**Problem description**
One exact copy of the listing is needed. It should contain no pictures.

**Supplied material**
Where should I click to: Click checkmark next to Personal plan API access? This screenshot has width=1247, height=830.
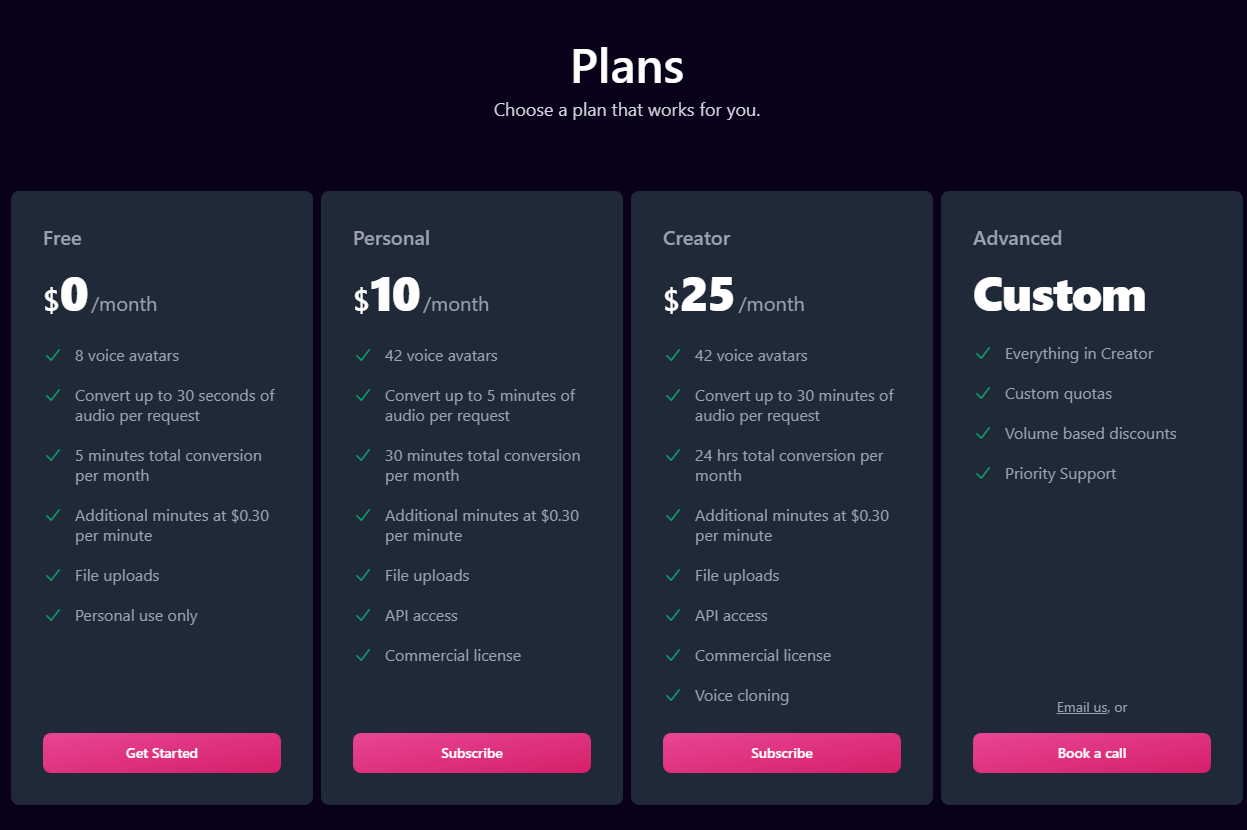pos(363,615)
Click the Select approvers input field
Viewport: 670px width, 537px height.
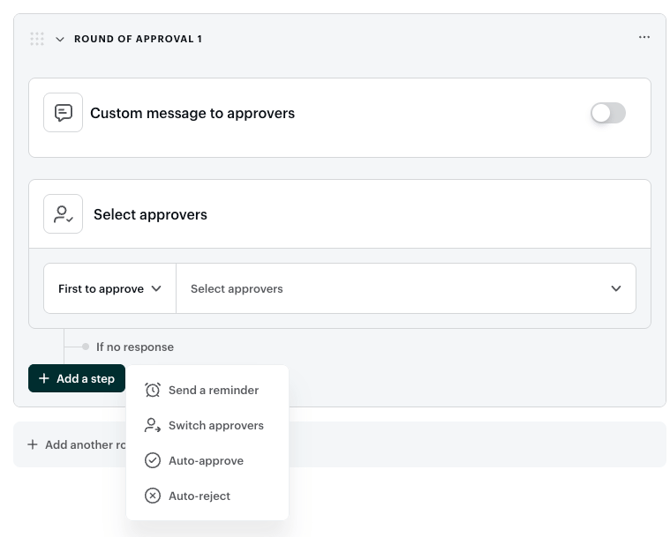click(x=406, y=288)
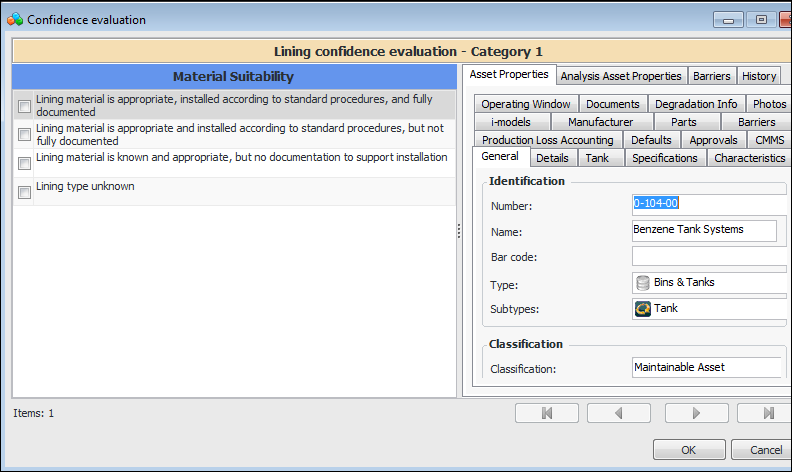
Task: Click the empty Bar code field
Action: pos(710,257)
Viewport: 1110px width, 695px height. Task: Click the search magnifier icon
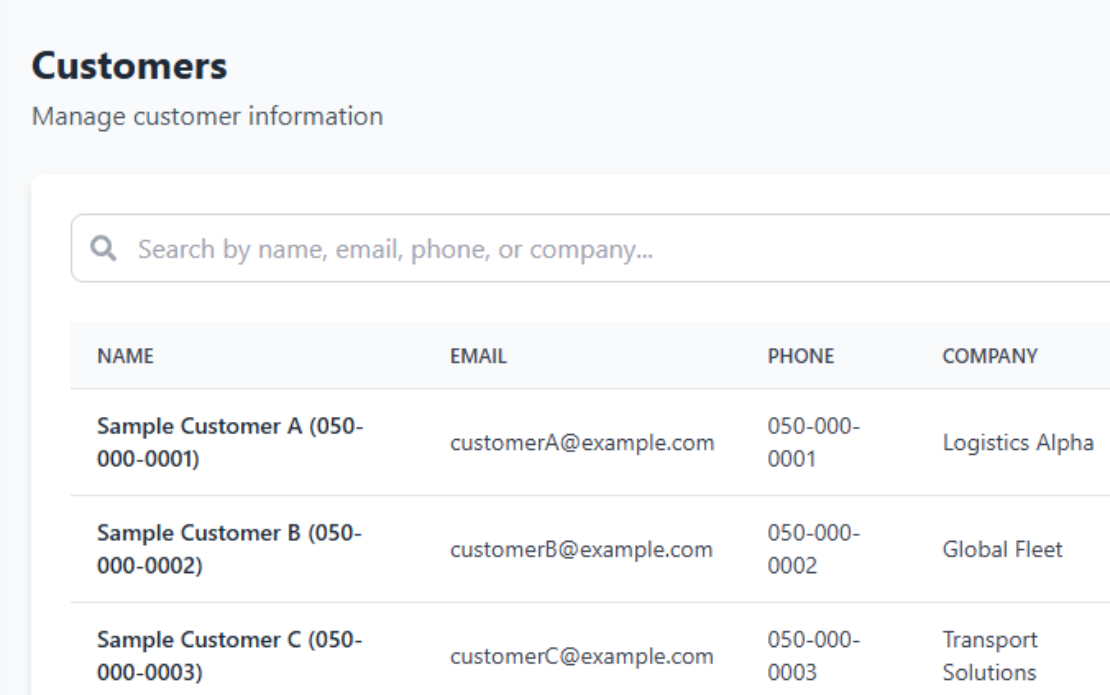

**Answer section**
Where should I click to: Click checkmark next to Personal plan API access? This screenshot has width=1247, height=830.
pos(363,615)
Click the Select approvers input field
Viewport: 670px width, 537px height.
click(x=406, y=288)
Task: Click the empty Bar code field
Action: pos(710,257)
Viewport: 1110px width, 695px height. Task: Click the search magnifier icon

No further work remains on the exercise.